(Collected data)

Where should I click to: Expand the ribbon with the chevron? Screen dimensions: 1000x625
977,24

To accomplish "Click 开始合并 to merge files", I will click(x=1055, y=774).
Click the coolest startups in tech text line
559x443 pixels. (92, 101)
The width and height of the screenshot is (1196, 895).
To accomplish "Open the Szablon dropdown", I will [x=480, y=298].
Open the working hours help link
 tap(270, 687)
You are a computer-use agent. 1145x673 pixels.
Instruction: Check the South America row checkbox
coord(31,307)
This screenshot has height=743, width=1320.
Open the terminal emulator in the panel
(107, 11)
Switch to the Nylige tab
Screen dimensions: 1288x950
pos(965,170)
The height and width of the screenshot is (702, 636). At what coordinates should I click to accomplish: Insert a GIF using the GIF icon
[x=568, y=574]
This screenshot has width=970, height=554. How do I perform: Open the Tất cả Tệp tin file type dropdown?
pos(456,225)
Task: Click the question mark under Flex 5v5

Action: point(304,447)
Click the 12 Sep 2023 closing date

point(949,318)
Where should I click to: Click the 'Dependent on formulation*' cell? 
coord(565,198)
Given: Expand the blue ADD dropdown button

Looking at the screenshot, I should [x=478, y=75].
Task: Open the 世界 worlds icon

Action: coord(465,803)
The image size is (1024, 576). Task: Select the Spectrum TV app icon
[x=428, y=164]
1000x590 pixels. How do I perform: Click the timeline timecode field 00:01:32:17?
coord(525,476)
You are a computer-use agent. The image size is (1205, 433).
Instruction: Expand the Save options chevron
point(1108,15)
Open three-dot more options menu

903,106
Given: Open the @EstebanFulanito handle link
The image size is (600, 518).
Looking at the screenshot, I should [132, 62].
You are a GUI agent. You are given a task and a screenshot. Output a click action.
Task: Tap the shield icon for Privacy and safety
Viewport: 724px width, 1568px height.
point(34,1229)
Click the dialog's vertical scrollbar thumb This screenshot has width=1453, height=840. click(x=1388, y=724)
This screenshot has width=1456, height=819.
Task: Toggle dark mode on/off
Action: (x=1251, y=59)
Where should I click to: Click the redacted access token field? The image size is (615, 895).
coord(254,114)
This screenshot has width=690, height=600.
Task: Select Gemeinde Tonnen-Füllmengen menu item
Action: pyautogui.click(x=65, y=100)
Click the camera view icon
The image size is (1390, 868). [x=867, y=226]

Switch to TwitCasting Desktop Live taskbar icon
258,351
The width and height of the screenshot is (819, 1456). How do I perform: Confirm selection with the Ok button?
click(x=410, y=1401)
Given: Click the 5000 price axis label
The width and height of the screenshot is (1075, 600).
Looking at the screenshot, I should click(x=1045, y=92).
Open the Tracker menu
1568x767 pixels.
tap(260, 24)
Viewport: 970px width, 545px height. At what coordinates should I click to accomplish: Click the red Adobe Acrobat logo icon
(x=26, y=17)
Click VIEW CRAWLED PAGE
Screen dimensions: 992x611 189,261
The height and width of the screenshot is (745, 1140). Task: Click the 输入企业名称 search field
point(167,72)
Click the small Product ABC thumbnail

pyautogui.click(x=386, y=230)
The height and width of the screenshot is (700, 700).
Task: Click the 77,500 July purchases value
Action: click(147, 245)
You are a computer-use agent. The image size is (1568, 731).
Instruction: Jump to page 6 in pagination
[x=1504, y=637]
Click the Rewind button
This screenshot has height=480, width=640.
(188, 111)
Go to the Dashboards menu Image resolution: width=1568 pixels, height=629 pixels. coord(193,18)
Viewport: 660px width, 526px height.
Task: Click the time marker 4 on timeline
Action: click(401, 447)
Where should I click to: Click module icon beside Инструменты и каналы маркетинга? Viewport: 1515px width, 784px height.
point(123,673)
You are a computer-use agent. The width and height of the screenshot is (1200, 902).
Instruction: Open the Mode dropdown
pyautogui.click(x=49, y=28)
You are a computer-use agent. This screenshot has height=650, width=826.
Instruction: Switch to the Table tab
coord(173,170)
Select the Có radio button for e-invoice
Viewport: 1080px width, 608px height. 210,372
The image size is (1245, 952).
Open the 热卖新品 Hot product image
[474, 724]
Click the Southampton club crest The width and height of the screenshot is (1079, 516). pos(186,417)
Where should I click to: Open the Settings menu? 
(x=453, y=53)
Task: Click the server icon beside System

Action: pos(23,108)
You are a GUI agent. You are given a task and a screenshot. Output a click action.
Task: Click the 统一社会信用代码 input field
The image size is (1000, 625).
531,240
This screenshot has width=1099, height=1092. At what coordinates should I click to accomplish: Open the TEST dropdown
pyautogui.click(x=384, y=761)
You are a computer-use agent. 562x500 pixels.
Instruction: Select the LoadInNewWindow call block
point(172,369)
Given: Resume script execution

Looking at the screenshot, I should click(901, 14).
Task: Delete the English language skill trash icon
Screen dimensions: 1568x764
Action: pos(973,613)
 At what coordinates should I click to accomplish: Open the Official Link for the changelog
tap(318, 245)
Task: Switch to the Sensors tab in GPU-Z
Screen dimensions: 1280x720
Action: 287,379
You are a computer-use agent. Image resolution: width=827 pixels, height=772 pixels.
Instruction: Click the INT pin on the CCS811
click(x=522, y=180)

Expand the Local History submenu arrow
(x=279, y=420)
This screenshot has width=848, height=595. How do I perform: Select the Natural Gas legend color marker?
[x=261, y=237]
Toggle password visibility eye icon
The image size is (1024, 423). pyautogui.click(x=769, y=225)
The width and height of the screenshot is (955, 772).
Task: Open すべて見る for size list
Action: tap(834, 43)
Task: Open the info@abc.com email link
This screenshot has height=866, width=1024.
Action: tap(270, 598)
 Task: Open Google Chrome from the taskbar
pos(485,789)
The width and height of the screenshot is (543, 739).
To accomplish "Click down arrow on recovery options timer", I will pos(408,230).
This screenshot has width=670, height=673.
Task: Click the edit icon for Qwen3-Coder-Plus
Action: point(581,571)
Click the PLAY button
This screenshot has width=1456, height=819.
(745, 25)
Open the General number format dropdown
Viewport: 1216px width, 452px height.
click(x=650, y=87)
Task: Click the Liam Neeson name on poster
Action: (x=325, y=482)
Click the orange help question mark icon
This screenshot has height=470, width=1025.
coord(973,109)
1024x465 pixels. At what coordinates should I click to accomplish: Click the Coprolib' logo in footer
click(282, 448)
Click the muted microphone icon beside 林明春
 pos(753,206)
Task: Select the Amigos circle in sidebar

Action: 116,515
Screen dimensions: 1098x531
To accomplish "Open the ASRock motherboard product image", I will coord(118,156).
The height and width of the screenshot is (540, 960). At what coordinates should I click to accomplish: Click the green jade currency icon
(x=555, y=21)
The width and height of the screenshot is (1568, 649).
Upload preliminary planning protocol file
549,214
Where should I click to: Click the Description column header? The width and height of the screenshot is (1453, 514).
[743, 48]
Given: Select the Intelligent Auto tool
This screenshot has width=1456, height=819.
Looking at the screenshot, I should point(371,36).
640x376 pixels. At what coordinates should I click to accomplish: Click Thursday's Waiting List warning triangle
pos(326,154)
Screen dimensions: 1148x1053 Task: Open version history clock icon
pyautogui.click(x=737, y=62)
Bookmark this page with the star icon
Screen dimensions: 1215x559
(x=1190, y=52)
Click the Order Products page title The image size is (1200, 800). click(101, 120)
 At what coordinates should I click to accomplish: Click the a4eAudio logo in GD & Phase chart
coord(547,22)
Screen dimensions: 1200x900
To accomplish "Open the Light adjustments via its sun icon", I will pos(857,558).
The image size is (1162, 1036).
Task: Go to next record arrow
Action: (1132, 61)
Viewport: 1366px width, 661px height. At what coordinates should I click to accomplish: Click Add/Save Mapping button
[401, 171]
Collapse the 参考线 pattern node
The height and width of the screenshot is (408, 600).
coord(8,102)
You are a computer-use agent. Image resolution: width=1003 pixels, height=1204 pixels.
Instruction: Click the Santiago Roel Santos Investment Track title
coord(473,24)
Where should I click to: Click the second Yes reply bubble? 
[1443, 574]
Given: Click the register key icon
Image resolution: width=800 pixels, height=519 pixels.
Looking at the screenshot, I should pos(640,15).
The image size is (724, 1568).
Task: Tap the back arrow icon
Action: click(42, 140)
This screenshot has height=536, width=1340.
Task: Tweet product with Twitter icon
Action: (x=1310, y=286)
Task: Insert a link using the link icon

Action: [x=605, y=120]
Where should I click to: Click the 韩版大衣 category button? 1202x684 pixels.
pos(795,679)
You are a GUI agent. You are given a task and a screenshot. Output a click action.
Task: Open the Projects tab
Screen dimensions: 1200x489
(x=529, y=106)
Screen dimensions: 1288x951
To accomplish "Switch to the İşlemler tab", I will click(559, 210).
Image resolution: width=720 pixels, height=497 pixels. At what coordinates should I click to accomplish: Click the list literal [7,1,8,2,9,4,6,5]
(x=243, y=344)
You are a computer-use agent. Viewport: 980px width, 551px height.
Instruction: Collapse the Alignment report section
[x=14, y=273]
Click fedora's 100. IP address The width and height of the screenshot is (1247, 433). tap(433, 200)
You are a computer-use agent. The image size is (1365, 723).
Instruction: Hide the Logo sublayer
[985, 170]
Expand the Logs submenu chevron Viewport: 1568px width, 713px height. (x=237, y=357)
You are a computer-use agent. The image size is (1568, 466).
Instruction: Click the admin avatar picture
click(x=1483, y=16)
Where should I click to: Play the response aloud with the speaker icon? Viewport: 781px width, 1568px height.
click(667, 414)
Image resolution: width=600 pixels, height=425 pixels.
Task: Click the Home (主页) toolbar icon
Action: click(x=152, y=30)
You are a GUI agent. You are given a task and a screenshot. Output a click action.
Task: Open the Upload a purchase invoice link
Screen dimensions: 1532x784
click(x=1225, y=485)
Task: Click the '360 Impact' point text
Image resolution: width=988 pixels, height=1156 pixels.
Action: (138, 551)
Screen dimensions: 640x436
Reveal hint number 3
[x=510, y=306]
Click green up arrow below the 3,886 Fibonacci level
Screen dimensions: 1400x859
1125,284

The task: Scan the records above for the word "computer". Copy each line that has it.

Exercise answer:
You are a computer-use agent. 1145x673 pixels.
You are a computer-use agent. The image size is (1205, 433).
You are a computer-use agent. The image size is (1568, 731).
You are a computer-use agent. The width and height of the screenshot is (1200, 902).
You are a computer-use agent. This screenshot has height=650, width=826.
You are a computer-use agent. 562x500 pixels.
You are a computer-use agent. Image resolution: width=827 pixels, height=772 pixels.
You are a computer-use agent. Image resolution: width=1003 pixels, height=1204 pixels.
You are a computer-use agent. Viewport: 980px width, 551px height.
You are a computer-use agent. The image size is (1365, 723).
You are a computer-use agent. The image size is (1568, 466).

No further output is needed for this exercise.